When you’re buying a house on commission income, the math should look different:
Use your worst recent year as your baseline, not your best. If your income over the past three years ranged from $120K to $169K, build your budget around $120K. Lenders will average your commission income over two years for qualification purposes, but qualification and affordability aren’t the same thing. You can qualify for a payment you can’t sustain.
Your emergency fund needs to be larger. The standard three-to-six months of expenses? That’s for W-2 employees with predictable income. Commission earners need six to twelve months, minimum. HUD’s homeownership guidance emphasizes having reserves, but doesn’t distinguish between income types — and it should.
Factor in the house breaking. Because it will. The general rule is 1-2% of the home’s value per year in maintenance. On a $440K house, that’s $4,400 to $8,800 annually. u/liverly blew through two years of that estimate in six months. It happens.
The Roth IRA Question (It’s Not as Bad as You Think)
Here’s where I’ll push back on the Reddit consensus a bit. u/liverly described touching the Roth IRA as “the point of no return.” But the IRS rules on Roth IRA withdrawals actually make it one of the more flexible emergency tools available.
You can withdraw your contributions (not earnings) from a Roth IRA at any time, at any age, with no taxes and no penalties. That’s money you already paid taxes on going in. If u/liverly contributed $32K over the years, some or all of that $32K is available penalty-free.
This doesn’t mean you should raid your retirement accounts at the first sign of trouble. But if the alternative is going into credit card debt at 24% APR or defaulting on a mortgage, pulling Roth contributions is objectively the better move. It’s not the point of no return. It’s a release valve that most people don’t know they have.
The key distinction: contributions come out first, tax- and penalty-free. Earnings are a different story — those trigger taxes and a 10% penalty if you’re under 59 1/2 and don’t qualify for an exception.
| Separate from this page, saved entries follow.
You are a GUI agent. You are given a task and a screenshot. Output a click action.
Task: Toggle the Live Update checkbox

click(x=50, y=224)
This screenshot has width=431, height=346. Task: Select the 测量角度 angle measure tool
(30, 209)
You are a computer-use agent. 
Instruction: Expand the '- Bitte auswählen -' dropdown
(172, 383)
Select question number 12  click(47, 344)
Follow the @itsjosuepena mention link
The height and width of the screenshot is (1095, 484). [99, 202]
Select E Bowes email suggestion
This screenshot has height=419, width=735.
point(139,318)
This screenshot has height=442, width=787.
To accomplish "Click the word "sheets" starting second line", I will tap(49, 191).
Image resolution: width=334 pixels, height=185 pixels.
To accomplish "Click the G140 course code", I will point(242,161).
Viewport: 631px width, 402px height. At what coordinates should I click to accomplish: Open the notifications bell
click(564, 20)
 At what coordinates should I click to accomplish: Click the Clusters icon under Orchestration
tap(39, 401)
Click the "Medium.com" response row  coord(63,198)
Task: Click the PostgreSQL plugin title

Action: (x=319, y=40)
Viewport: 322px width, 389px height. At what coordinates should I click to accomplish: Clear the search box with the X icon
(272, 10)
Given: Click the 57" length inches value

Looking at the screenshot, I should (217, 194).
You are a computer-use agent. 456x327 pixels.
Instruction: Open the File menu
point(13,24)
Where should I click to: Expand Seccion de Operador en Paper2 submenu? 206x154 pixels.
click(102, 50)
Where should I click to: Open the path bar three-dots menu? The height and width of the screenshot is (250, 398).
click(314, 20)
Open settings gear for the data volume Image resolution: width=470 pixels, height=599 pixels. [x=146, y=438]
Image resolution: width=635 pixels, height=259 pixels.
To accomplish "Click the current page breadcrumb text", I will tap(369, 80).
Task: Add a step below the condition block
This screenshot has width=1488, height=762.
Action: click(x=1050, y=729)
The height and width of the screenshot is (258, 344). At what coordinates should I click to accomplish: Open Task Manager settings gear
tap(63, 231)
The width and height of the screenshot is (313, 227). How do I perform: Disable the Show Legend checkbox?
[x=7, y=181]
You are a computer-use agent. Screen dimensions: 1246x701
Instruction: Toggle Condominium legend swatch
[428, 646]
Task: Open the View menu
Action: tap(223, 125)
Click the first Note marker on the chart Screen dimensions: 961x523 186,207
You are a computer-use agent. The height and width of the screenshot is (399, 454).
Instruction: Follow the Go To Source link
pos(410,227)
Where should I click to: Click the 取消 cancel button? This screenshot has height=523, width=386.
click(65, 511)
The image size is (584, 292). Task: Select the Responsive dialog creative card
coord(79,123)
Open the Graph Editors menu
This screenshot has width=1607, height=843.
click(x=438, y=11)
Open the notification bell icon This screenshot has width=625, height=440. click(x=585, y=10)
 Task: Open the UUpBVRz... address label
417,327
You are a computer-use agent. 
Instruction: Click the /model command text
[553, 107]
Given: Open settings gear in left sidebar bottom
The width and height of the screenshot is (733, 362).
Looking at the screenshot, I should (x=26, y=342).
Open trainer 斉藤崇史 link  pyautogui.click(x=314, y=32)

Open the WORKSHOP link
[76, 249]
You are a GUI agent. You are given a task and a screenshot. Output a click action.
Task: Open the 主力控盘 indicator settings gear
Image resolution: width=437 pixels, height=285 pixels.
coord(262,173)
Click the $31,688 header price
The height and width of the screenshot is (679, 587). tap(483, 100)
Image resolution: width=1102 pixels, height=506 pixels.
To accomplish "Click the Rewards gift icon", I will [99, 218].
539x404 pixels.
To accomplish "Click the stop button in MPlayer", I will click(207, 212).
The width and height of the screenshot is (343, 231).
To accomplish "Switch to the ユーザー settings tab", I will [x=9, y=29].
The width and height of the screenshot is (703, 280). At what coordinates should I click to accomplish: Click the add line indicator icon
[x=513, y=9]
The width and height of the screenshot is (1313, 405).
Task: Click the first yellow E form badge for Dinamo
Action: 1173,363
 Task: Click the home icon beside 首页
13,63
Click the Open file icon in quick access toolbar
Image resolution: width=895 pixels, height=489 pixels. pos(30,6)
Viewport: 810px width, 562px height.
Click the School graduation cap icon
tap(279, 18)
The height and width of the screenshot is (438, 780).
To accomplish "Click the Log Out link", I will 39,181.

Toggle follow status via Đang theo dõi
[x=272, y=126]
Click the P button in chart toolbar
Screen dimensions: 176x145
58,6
Know the difference before you touch anything.
When Selling Makes Sense vs. Holding On
The sell-or-hold question doesn’t have a universal answer, but there’s a framework:
Sell if: Your income trajectory has fundamentally changed (not just a temporary dip), you can’t cover mortgage payments from income alone for more than 2-3 months, or the repair costs are accelerating faster than you can absorb them. Also sell if staying means draining retirement accounts past the contribution basis.
Hold if: Your industry downturn looks cyclical rather than structural, you can supplement income (the second job u/liverly mentioned), and your savings can bridge 6-12 months of reduced income without touching retirement money.
One thing to keep in mind: selling a house you bought six months ago is expensive. Between agent commissions (typically 5-6% of sale price), closing costs, and potential market depreciation, you could be looking at $25K-$35K in transaction costs alone. That’s real money that doesn’t come back.
A home warranty might have helped with some of the repair costs — most cover plumbing systems, which was the primary failure point here. It’s worth checking whether the seller offered one at closing or if a policy can still be purchased retroactively.
The Bigger Lesson Here
u/liverly didn’t do anything irrational. They earned good money, bought within standard affordability guidelines, and got hit with bad luck on timing and repairs. The mistake — if you can call it that — was using salaried-income math on commission-income reality.
That’s a distinction the mortgage industry doesn’t make for you. Lenders are in the business of qualifying you for a loan, not ensuring you can weather a downturn. That part is on you.
If you’re earning commission income and thinking about buying, start with your worst-case income, not your best. Build a bigger buffer than feels necessary. And know that the house will cost more than the mortgage payment — always.